> The request
Carry the court opinion on Hall's contract claim against the State forward from its last sentence.

> Text to read
————
Hall brought this action upon the contract. The declaration avers that immediately after the execution of the contract he entered upon the performance of the duties thereby enjoined upon him, and continued in their faithful performance until the time specified in the contract for its expiration, to wit, the 3d of March, 1863; that he was not removed by the governor for incompetency or neglect, nor was any complaint ever made by the governor against him; that he never at any time, directly or indirectly, assented to the repeal of the acts of 1857 and 1860; and that thereafter he continued in the performance of his labors the same as before, and that for the year ending March 3, 1863, he devoted his whole time and skill, without cessation, to the work.

He avers further, that for his services performed prior to March 3, 1862, he was fully paid, but that for the year ending March 3, 1863, he had received nothing; that payment was demanded and refused on the 3d of December, 1863, and that the defendant is, therefore, justly indebted to him in the sum of $2,000, with interest from the date last mentioned.

He avers, finally, that on the 30th of January, 1875, he presented his claim to the legislature by a proper memorial, and that its allowance was refused.

The State demurred upon two grounds:

1. That the complaint did not show facts sufficient to constitute a cause of action;

2. That it appeared upon the face of the complaint that the cause of action did not accrue within six years before the commencement of the action.

In support of the first objection, it was insisted that the employment of the plaintiff was an office, and that the legislature had therefore the right to abolish it at pleasure. For the plaintiff, it was maintained that there was a contract, and that the repealing act impaired its obligation in violation of the contract clause of the Constitution of the United States.

The court sustained the demurrer upon the first ground, and the plaintiff declining to amend, dismissed his petition. The opinion of the court is limited to the first point, and ours will be confined to that subject. The whole case resolves itself into the issue thus raised by the parties.
————
> Stored data
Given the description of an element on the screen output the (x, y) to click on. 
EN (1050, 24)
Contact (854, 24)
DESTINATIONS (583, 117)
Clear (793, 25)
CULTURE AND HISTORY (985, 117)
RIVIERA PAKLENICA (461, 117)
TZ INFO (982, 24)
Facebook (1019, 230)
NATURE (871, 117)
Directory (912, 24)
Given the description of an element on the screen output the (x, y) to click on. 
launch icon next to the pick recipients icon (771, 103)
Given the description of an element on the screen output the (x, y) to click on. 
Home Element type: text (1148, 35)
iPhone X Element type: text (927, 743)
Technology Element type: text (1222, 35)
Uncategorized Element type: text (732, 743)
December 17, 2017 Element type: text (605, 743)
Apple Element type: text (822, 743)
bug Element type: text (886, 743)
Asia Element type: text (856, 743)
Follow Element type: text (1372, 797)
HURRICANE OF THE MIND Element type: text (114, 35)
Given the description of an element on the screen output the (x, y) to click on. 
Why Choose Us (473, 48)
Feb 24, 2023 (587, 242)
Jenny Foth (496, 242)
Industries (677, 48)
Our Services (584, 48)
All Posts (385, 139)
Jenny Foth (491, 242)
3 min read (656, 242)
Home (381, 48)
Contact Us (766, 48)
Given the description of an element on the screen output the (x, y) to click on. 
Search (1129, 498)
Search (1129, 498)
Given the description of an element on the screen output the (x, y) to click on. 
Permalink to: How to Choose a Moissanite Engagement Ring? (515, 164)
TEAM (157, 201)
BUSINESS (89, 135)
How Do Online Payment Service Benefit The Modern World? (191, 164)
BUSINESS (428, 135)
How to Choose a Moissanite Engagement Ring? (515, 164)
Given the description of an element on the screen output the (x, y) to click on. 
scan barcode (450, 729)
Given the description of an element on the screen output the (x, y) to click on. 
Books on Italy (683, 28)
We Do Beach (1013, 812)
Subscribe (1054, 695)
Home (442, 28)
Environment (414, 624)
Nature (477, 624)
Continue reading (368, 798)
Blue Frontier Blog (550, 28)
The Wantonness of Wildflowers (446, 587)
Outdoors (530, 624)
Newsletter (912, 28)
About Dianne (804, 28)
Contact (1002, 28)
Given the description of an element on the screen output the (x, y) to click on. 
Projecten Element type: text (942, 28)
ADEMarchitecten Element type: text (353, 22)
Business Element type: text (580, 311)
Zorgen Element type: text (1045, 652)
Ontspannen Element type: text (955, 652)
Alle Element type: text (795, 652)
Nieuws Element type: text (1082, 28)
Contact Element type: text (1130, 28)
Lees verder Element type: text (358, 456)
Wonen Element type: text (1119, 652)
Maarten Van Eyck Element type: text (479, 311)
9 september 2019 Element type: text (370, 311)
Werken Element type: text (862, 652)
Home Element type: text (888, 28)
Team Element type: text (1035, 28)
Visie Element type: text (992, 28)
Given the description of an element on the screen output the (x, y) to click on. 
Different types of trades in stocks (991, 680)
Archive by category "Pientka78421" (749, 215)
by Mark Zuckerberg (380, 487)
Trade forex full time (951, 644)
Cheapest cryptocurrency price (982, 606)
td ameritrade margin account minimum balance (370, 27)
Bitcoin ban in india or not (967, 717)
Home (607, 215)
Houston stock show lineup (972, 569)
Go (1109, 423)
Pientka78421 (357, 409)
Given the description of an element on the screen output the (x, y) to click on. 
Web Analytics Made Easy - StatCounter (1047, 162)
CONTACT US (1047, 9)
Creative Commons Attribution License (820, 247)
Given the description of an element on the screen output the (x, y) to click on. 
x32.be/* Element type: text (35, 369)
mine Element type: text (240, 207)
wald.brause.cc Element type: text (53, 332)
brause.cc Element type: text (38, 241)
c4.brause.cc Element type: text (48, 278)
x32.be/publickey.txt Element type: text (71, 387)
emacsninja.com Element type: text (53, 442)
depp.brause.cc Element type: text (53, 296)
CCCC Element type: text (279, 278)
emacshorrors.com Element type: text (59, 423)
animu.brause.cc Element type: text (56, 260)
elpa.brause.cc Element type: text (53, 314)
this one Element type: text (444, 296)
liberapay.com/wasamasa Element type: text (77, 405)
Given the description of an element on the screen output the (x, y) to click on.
————
> Expected answer
No question is made as to the suability of the State. The proceeding is authorized by a local statute. The question raised by the record is within our jurisdiction. In the exercise of that jurisdiction in such cases this court is unfettered by the authority of State adjudications. It acts independently, and is governed by its own views. Township of Pine Grove v. Talcott, 19 Wall. 666.

The question to be considered was before us in United States v. Hartwell, 6 id. 385. It was there said that "an office is a public station or employment conferred by the appointment of government. The term embraces the ideas of tenure, duration, emolument, and duties. . . . A government office is different from a government contract. The latter, from its nature, is necessarily limited in its duration and specific in its objects. The terms agreed upon define the rights and obligations of both parties, and neither may depart from them without the assent of the other."

In United States v. Maurice (2 Brock. 96), Mr. Chief Justice Marshall said: "Although an office is an en:ployment, it does not follow that every employment is an office. A man may certainly be employed under a contract, express or implied, to perform a service without becoming an officer."

The case before us comes within the definition we have taken from United States v. Hartwell, supra.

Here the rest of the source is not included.